After some Google searching it dawned on me that I am using two IP subnets. One for the general network and one for management. My machine runs 10.0.0.* (general) and 10.1.1.* (management) subnets. The source system has 10.0.0.* assigned to it while the destination ESXi server has 10.1.1.* assigned to it.

Because my system can communicate with both networks, everything could communicate just fine with both the source and destination machines.

However once things get rolling, the process moves from my machine to communicating between the source and destination. My machine merely monitors the progress. Which makes sense. Keep out the middle man and you have efficient network data transfer.
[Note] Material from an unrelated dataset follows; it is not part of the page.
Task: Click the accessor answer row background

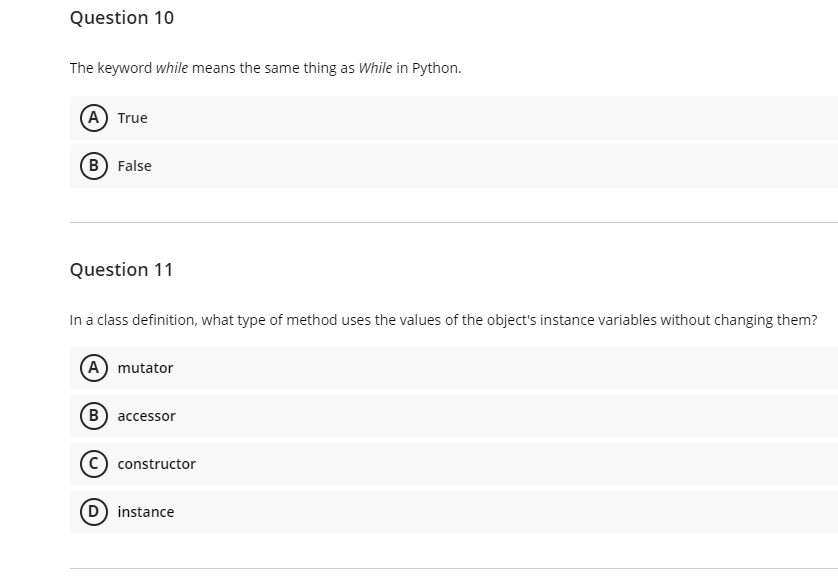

So the fix here was to bind a temporary management subnet address (10.1.1.*) to the source machine’s NIC. Now the helper VM is able to communicate with the destination server over that management subnet.

Full disclosure: I’m writing this as the first successful one is still working. I did change the 10.0.0.* subnet to 255.0.0.0 and the 10.1.1.* subnet to 255.0.0.0 to cover all ground. In addition I installed the converter application on the source machine. However I’m 99% positive that only the addition of the management network subnet to the source machine was the true fix.

Notes: I also just noticed that 6.1 was released. The above is for 6.0. I had been trying to convert some Hyper-V VM’s but those were a pain and Windows 7 just never got past the “Blue Screen of Death”. That’s why I revisited converting a “powered on” machine error. Hopeful that gets me somehwere.